Sancho ingresó el 7 de agosto de 2023 en la Prisión de Koh Samui, destinado a preventivos y condenas inferiores a 15 años. Tras la sentencia de cadena perpetua, el 30 de agosto de 2024 fue trasladado a la cárcel de Surat Thani, un penal de alta seguridad mucho más grande, estricto y masificado, donde conviven reclusos condenados por delitos de sangre. Allí su día a día está regulado por estrictos horarios, recuentos constantes, actividades colectivas y largas horas encerrado en el módulo. Su única distracción es el deporte y la lectura. No tiene acceso libre a internet y las comunicaciones con el exterior están severamente limitadas.

Las visitas son escasas y controladas. Los encuentros duran apenas 20 minutos. Las llamadas telefónicas se han restringido y solo quienes están autorizados pueden contactar con él. Silvia Bronchalo ha viajado a Tailandia para verle tras la condena, pero Rodolfo Sancho no ha vuelto al país desde agosto de 2024. Mientras tanto, su defensa sigue luchando para que el delito se reclasifique como homicidio imprudente y pueda, en el mejor de los casos, cumplir parte de la pena en España.

En medio de este escenario de aislamiento y dureza, ESdiario ha tenido acceso a una información exclusiva procedente de fuentes próximas a la familia Sancho. Según estas fuentes, Daniel recibe con regularidad numerosas cartas de amor en prisión. Tanto mujeres como hombres le escriben confesándole su atracción, ofreciéndole apoyo moral e incluso ayuda económica. Algunos llegan a plantearle mantener una relación, al menos epistolar. El joven cocinero, condenado por el asesinato de Edwin Arrieta, se ha convertido en objeto de deseo para personas que no le conocen personalmente y que, sin embargo, le idealizan desde la distancia. Las mismas fuentes explican que todas las cartas son revisadas por el personal de la prisión.

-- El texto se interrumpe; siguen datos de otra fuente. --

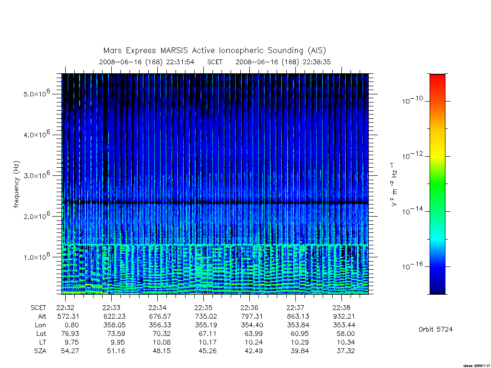Click the altitude value 932.21
Viewport: 491px width, 368px height.
coord(344,316)
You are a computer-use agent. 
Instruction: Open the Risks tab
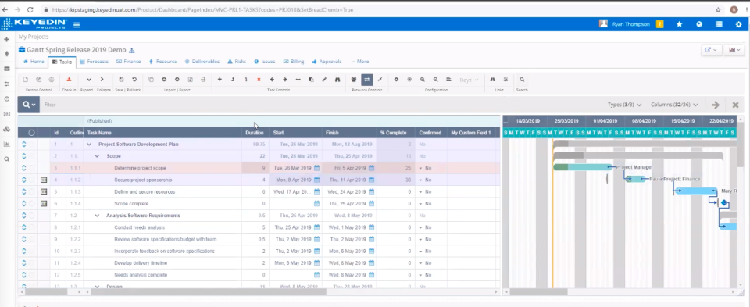coord(237,62)
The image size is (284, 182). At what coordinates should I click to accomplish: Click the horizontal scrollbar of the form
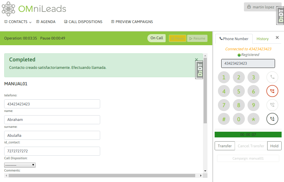coord(102,175)
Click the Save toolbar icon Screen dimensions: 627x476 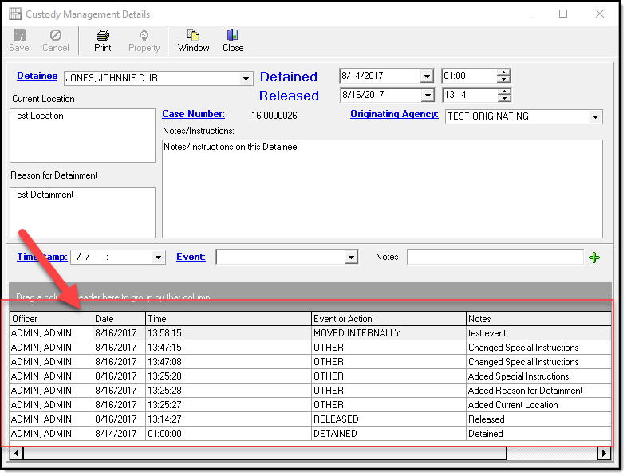pyautogui.click(x=18, y=36)
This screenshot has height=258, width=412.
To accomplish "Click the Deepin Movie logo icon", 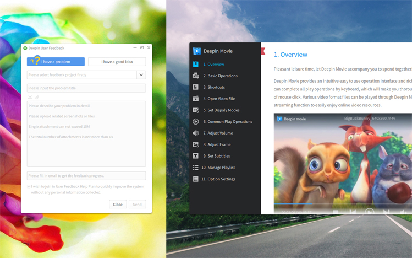I will tap(197, 51).
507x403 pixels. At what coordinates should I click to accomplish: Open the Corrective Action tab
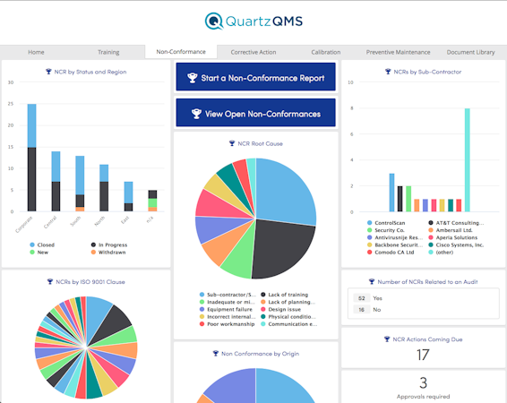[x=254, y=52]
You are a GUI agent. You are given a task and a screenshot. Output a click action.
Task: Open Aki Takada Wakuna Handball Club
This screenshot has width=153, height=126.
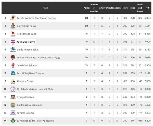point(35,89)
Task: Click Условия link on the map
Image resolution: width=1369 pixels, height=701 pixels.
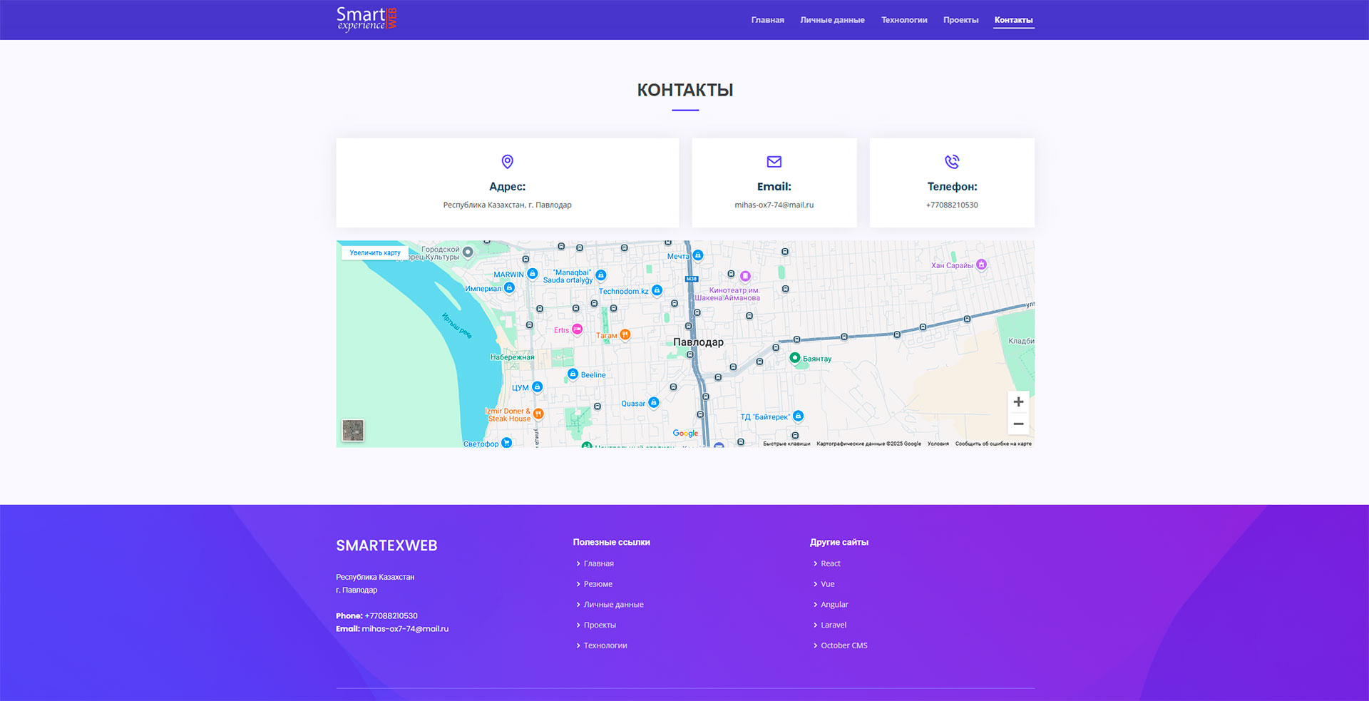Action: [938, 444]
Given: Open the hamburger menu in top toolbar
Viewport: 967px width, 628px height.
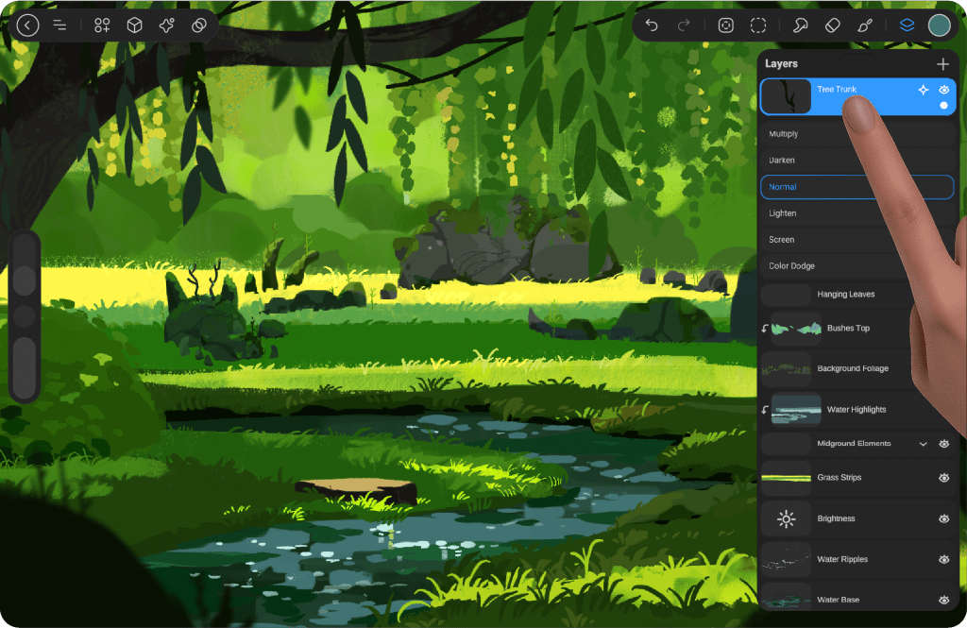Looking at the screenshot, I should (x=59, y=25).
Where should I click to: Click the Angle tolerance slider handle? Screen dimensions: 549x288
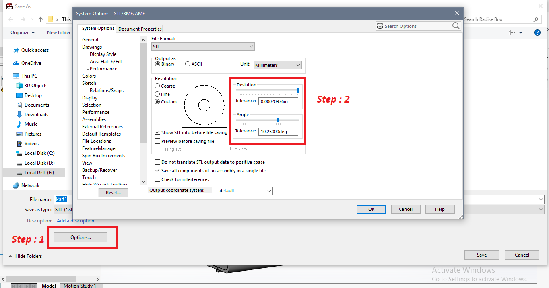click(x=278, y=120)
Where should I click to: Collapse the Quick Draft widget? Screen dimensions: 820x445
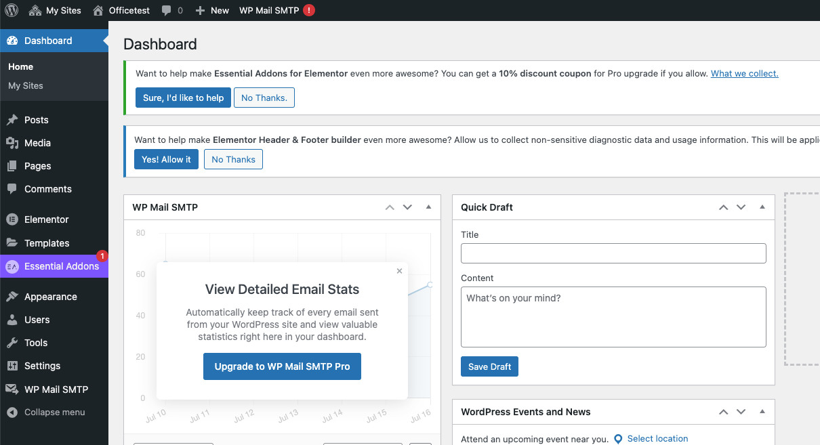point(761,207)
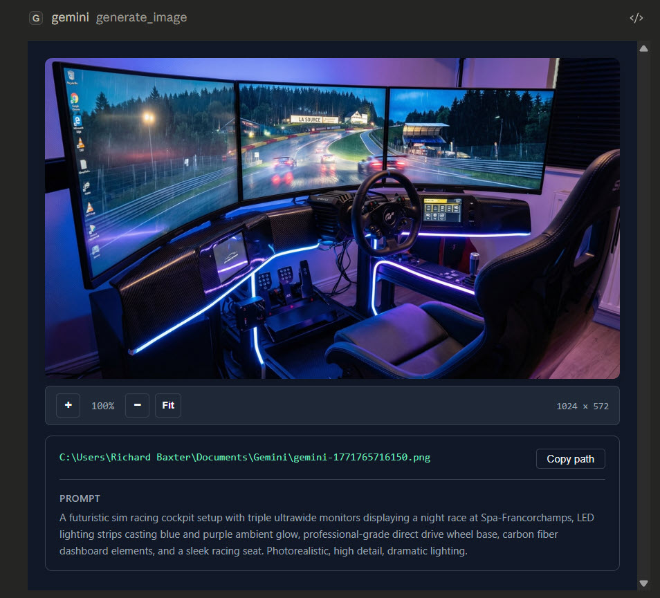Open the gemini-1771765716150.png file path
Viewport: 660px width, 598px height.
(244, 457)
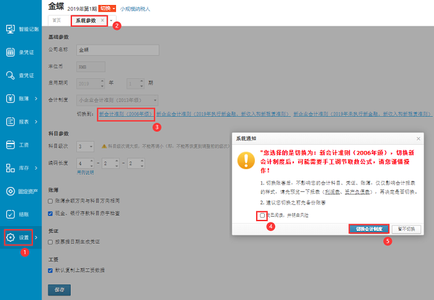Open the 工资 payroll sidebar icon
Screen dimensions: 434x300
coord(11,145)
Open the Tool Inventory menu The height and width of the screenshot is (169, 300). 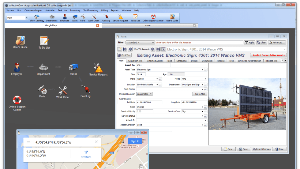click(x=91, y=10)
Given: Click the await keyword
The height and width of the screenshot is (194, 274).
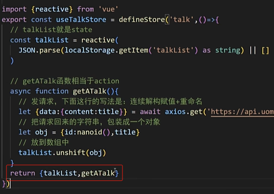Looking at the screenshot, I should click(x=150, y=112).
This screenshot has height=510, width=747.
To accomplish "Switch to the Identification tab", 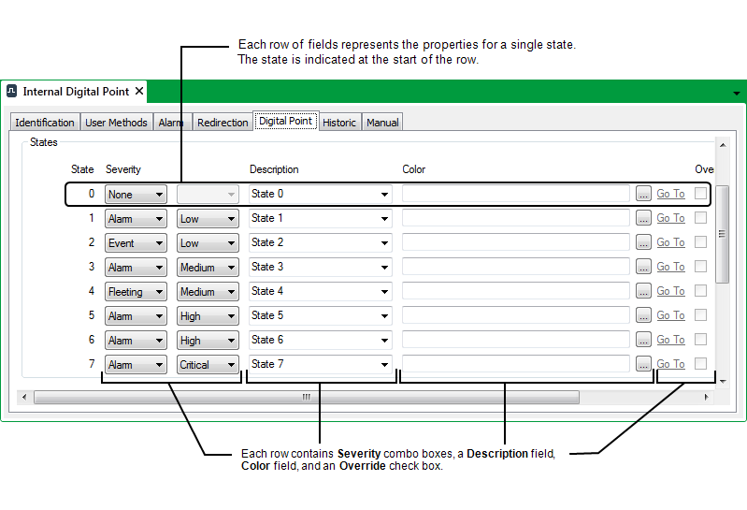I will pos(45,123).
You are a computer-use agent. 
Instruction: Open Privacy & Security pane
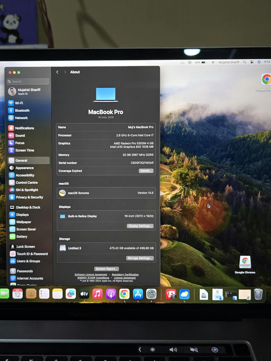click(29, 197)
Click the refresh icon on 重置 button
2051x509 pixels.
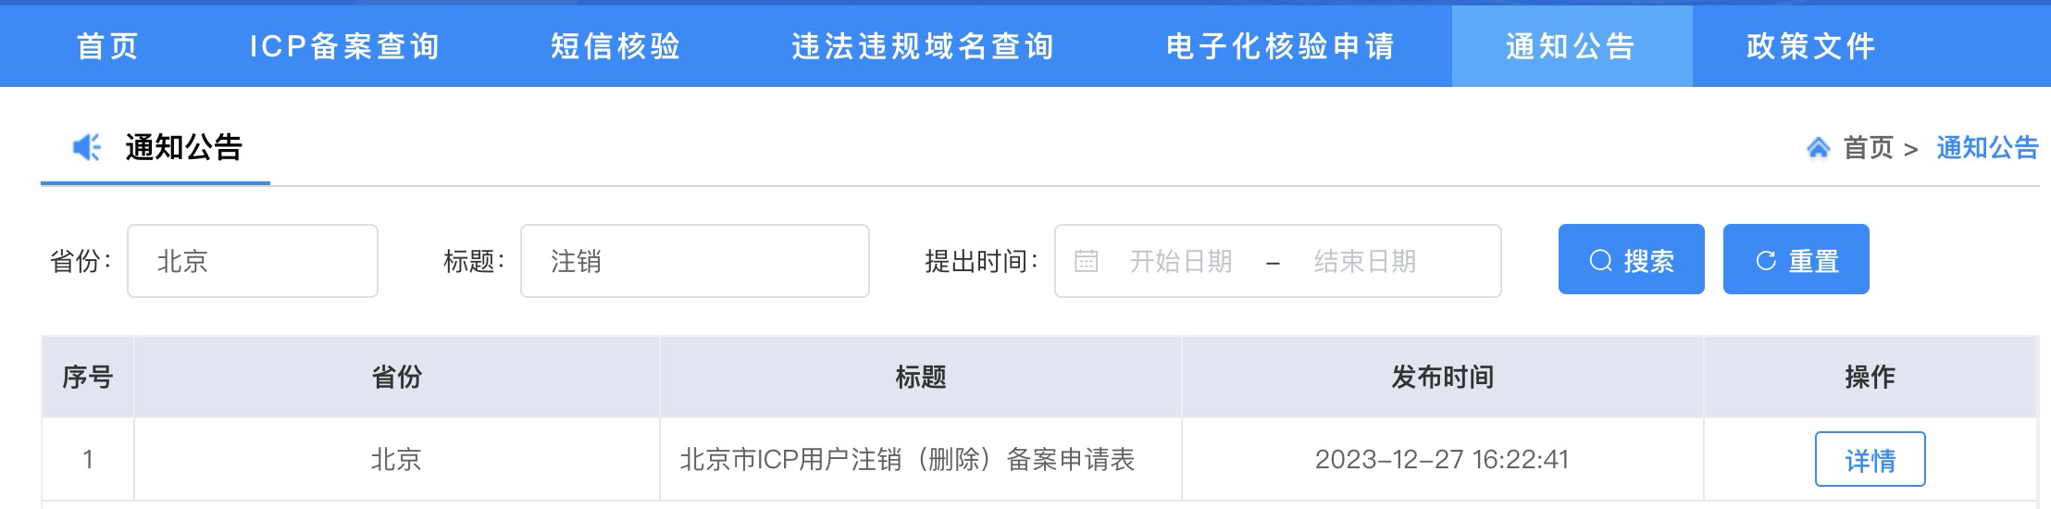coord(1766,261)
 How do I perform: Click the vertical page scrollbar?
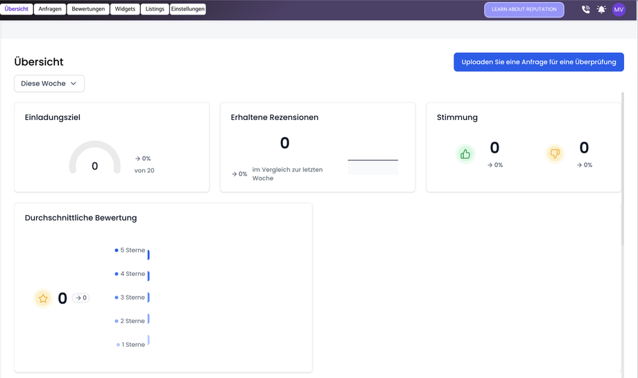[622, 169]
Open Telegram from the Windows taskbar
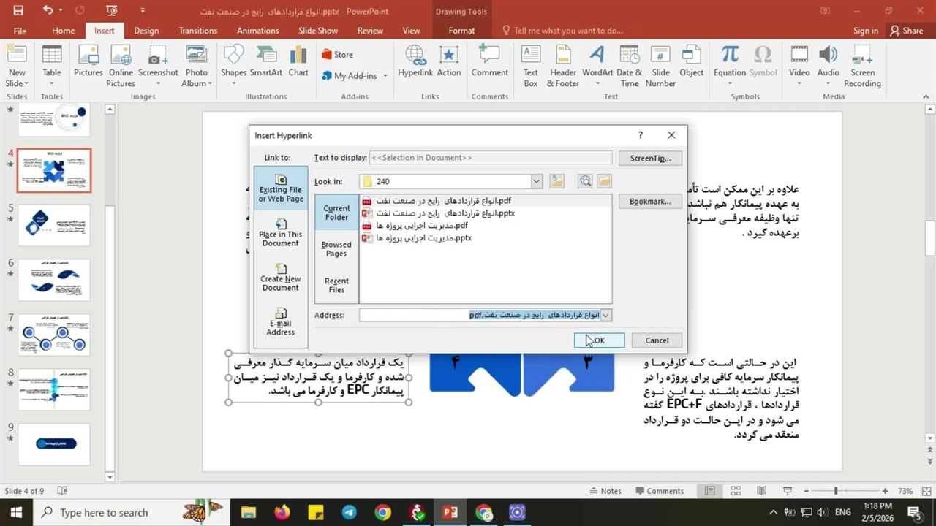 [349, 513]
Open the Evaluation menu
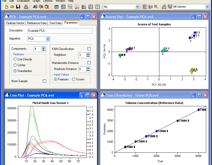 tap(23, 1)
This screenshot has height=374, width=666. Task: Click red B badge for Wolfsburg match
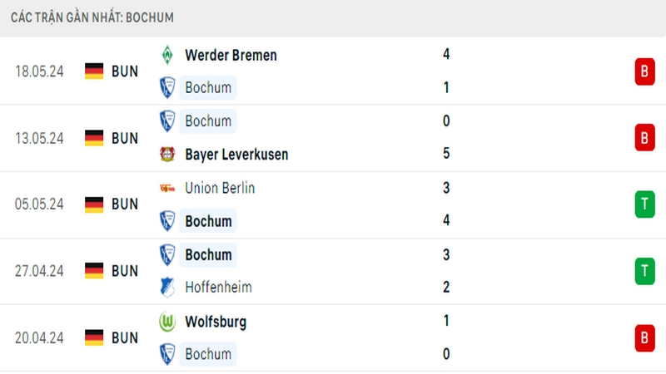coord(644,338)
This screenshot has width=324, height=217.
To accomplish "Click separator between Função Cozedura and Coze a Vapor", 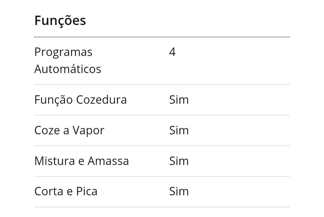I will [162, 115].
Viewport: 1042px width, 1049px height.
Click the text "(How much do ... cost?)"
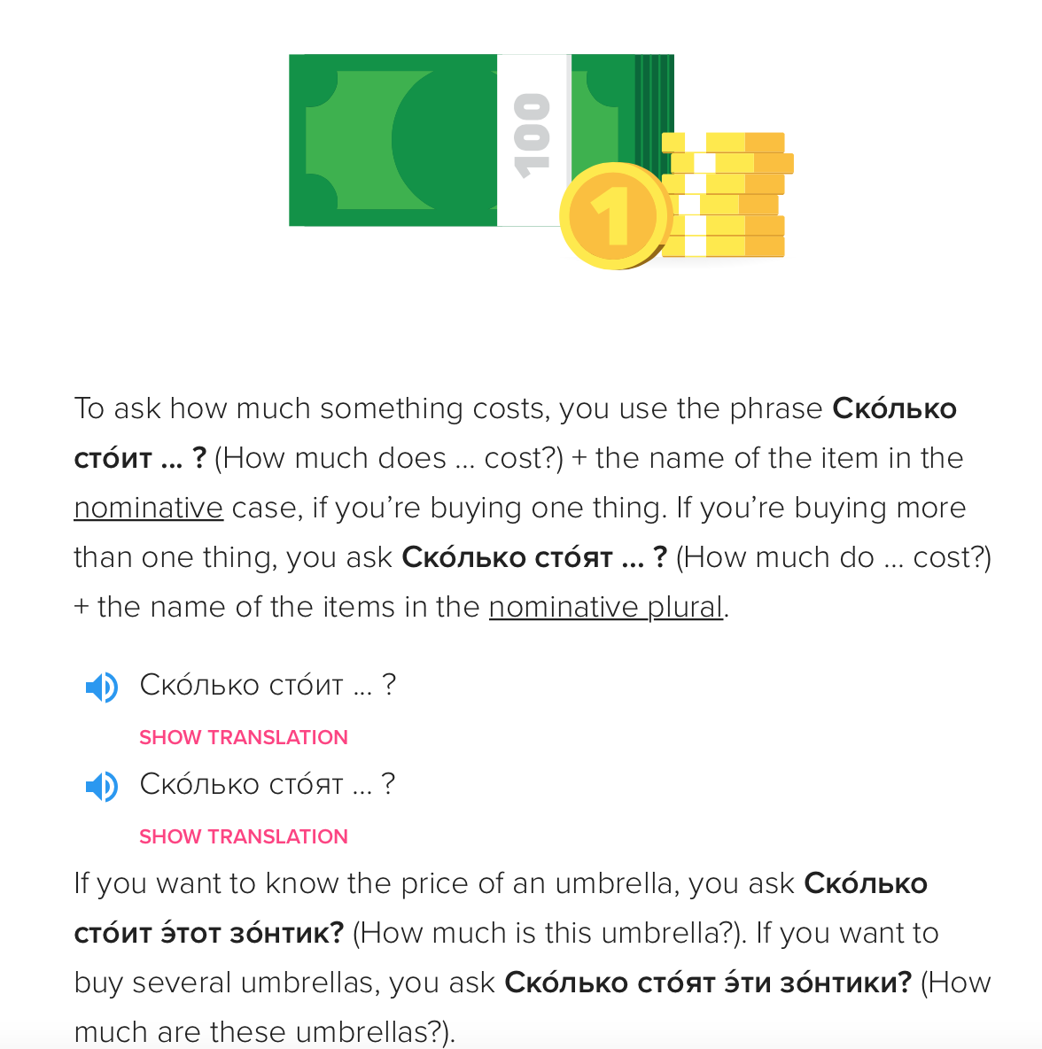pos(833,557)
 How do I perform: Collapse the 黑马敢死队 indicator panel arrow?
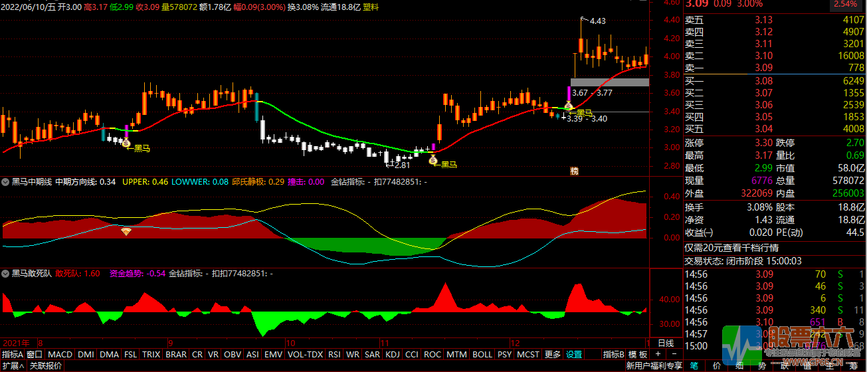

Estamos ante claros casos de hibristofilia, una parafilia documentada en la que el sujeto siente atracción sexual o romántica hacia personas que han cometido delitos graves, especialmente crímenes violentos. Quienes la padecen suelen proyectar sobre el delincuente una imagen de poder, rebeldía o vulnerabilidad que les genera fascinación. En muchos casos, la distancia y la imposibilidad de un contacto real alimentan la fantasía. Es lo que está ocurriendo con Daniel Sancho, un joven además objetivamente atractivo.

Las cartas de amor a asesinos condenados no son un fenómeno nuevo: se han visto en casos mediáticos de todo el mundo. La diferencia aquí es que llegan a un preso español que cumple condena en una de las cárceles más duras de Tailandia, donde cada día es una lucha por mantener la cordura.

Mientras Daniel Sancho cuenta los días esperando la resolución de su recurso, fuera de los muros de Surat Thani hay quien le escribe declarando su amor. Dentro, solo queda la rutina, el deporte, la lectura y la incertidumbre de un sistema penitenciario que, como dice Joaquín Campos, no ofrece horizonte alguno.